The pelmeni were the most difficult. In retrospect, I think I didn’t roll the dough thin enough, and my dumplings were consequently pretty hefty. Once cooked, the meat—a mix of ground beef and pork that in the interest of keeping things local I bought at Green Grocer Chicago—was encased in a thick glove of chewy beige dough. Served with a dollop of sour cream, melted butter, salt and pepper, they tasted fine, but weren’t pretty. Hundt says this can happen even to seasoned cooks and recommends a honeycombed pelmeni mold to achieve thin, tender, babushka-worthy pelmeni.

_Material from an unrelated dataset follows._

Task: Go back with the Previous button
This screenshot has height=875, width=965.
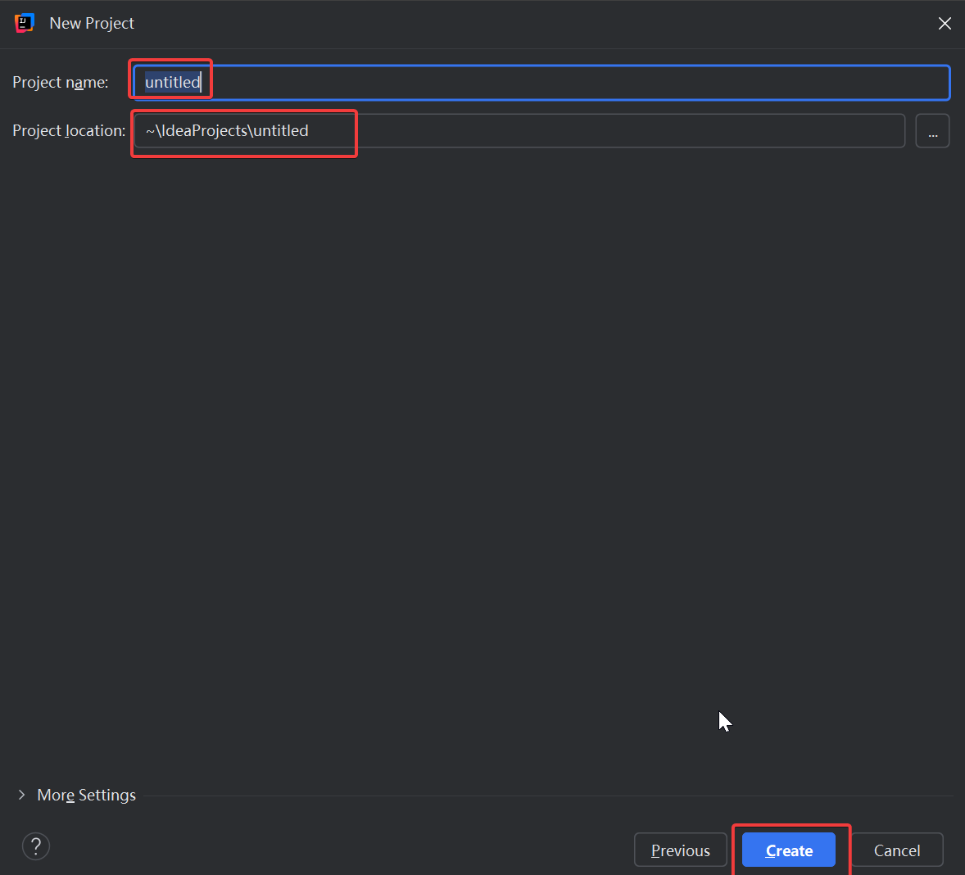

According to Hundt, it’s pretty easy to reproduce just about anything from Russian or Bulgarian cuisine in these parts—the climates are similar enough for the purposes of growing produce. But Azerbaijani food can be challenging, as the country’s terrain ranges from alpine to subtropical, with some fairly arid desert in between. (Baku is in the desert.) Back home Hundt made dovga with six different herbs and greens, including garlic chives and sorrel. Here she sticks to cilantro, spinach, and scallions.
And she misses the wide range of locally grown fruit made possible by the wide-ranging Azerbaijani climate, recalling kitchens loaded with sweet cherries, persimmons, pomegranates, an “enormous variety” of table grapes, and Caucasian plums, or alycha, used in a versatile sour plum sauce called tkemali.
But the bounty of the free market makes up for such losses. When Hundt was a child in the Soviet Union, meat, eggs, and dairy were rationed and treats like asparagus were rare. Here, though she’s experimenting with ramps foraged from the woods near her in-laws’ woods, concocting recipes for wild ramp pesto and ramp-and-nettle borscht, exotica like bananas and blue cheese also get her creative juices going.
In the end, she says, it’s all about inspiring others to try something new. “In our world of oversexed femininity and fat-o-phobia,” she says, “I just like to present an image of a woman who is not afraid to occasionally get dirty, kill and butcher her own supper, and then cook it in good-for-you animal fat.”